Task brief
Once the pictures have been removed, repeat the remainder of the records exactly.

Given information
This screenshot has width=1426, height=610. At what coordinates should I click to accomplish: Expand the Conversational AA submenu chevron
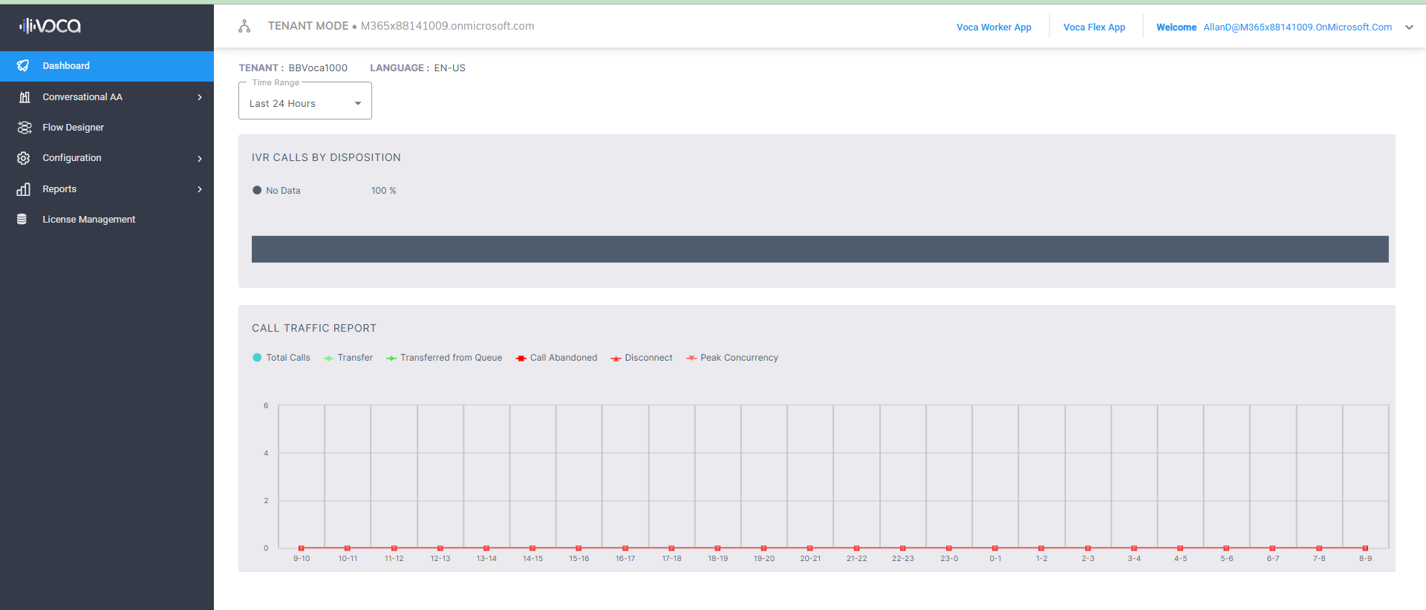point(200,97)
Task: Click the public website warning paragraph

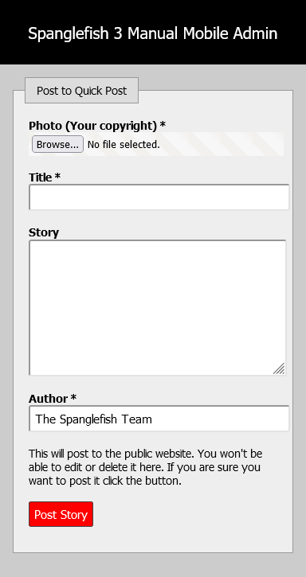Action: point(146,467)
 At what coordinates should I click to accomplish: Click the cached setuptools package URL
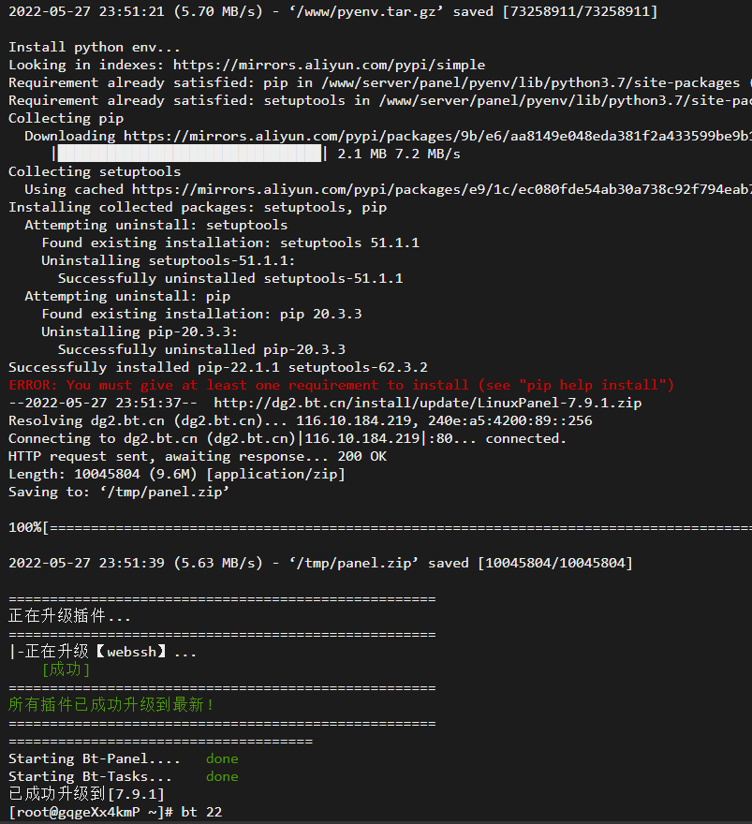pos(442,190)
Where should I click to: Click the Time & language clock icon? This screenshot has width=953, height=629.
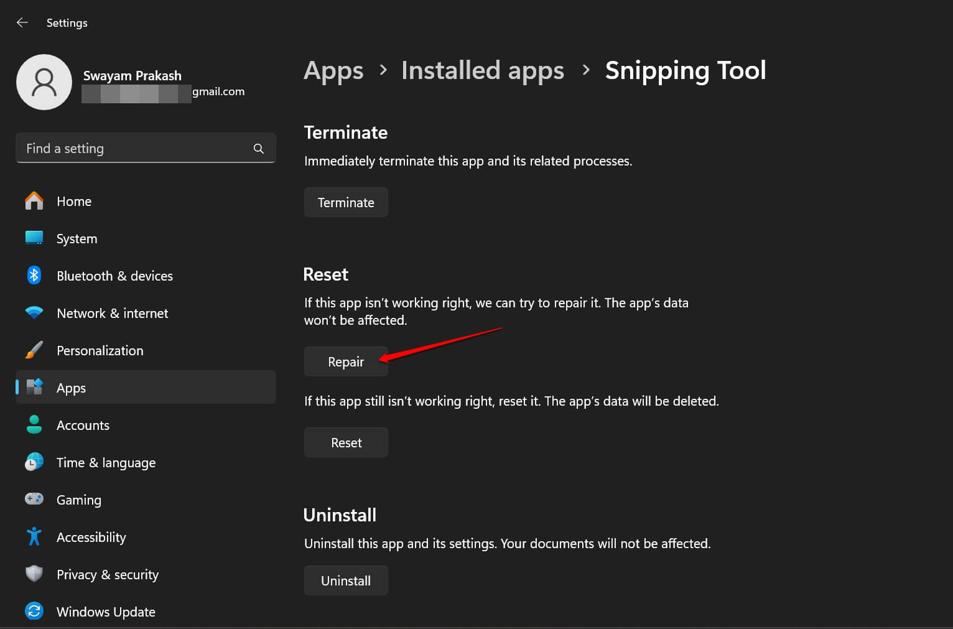34,462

Result for this exercise
This screenshot has width=1426, height=610. At what coordinates should I click to accomplish: Expand the Conversational AA submenu chevron
point(200,97)
Task: Click the public website warning paragraph

Action: point(146,467)
 At what coordinates should I click to accomplish: Click the cached setuptools package URL
pos(442,190)
Where should I click to: Click the Time & language clock icon? This screenshot has width=953, height=629.
34,462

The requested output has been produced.